Practical Considerations for UK Businesses

As a UK business, there are a few specific points worth keeping in mind:

  • VAT: Ensure your Google Sheet setup allows you to easily separate VAT-able income from non-VAT-able income, especially if you deal with international clients or different VAT rates. You might want to include a column specifically for the VAT rate applied or if the item is 'Outside the scope of VAT'. This simplifies your quarterly VAT return process.
  • Currency Conversion: If you receive payments in multiple currencies (e.g., USD from international clients via Stripe), Make.com can convert these to GBP for you within the scenario using a 'Currency Converter' module. This ensures all figures in your Google Sheet are in a consistent base currency, which is vital for HMRC reporting.
  • Record Keeping: While your Google Sheet provides a fantastic summary, remember to retain original payment confirmations and statements from Stripe, PayPal, and your bank. HMRC requires you to keep adequate records, and these primary documents are essential. Your automated sheet makes reviewing these primary records much easier because you know exactly what you're looking for.

Troubleshooting and Best Practices

Even with automation, things can occasionally go awry. Here’s how to keep things running smoothly:

  1. Test Thoroughly: Always test new scenarios or changes by clicking 'Run once' with sample data first. Don't activate a scenario until you're confident it's working as expected.
  2. Error Handling: Make.com has robust error handling. You can configure scenarios to send you an alert if they fail, allowing you to quickly identify and fix issues. Don't ignore these notifications!
  3. Regular Checks: Even automated systems benefit from periodic human review. A quick check of your Google Sheet once a week to ensure data is flowing correctly and there are no unexpected gaps can save you a lot of hassle later.
  4. Keep Scenarios Organised: As you build more scenarios, name them clearly and consider grouping related ones. Your future self will thank you.
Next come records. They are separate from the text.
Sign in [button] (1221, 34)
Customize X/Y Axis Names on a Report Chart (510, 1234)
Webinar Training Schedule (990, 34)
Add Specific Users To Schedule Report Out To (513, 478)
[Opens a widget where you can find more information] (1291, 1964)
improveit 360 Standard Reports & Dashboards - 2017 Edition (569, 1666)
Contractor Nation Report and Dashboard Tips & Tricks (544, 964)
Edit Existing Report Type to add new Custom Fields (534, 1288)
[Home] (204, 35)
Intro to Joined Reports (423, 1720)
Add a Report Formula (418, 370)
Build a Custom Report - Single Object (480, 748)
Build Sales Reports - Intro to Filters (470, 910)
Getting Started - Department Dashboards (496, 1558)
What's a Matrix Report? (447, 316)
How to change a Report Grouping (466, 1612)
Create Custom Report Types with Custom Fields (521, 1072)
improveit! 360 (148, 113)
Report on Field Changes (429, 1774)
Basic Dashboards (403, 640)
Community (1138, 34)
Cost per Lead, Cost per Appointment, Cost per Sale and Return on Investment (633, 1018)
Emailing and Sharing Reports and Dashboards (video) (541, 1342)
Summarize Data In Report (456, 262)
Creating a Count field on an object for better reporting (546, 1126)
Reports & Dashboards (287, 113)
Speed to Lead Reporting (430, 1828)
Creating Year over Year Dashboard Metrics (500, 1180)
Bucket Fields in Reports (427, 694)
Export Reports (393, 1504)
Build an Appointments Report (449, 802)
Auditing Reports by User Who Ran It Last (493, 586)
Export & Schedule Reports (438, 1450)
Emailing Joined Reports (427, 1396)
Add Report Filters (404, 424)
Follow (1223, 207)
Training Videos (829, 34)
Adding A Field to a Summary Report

Setting up these automations might take a little time initially, but the investment truly pays off. You'll gain back hours each month, reduce stress, and have a clearer, more accurate picture of your business's financial health, right there in one simple Google Sheet.

📚 This content is educational only. It's not financial advice. Always consult a qualified professional for specific financial decisions.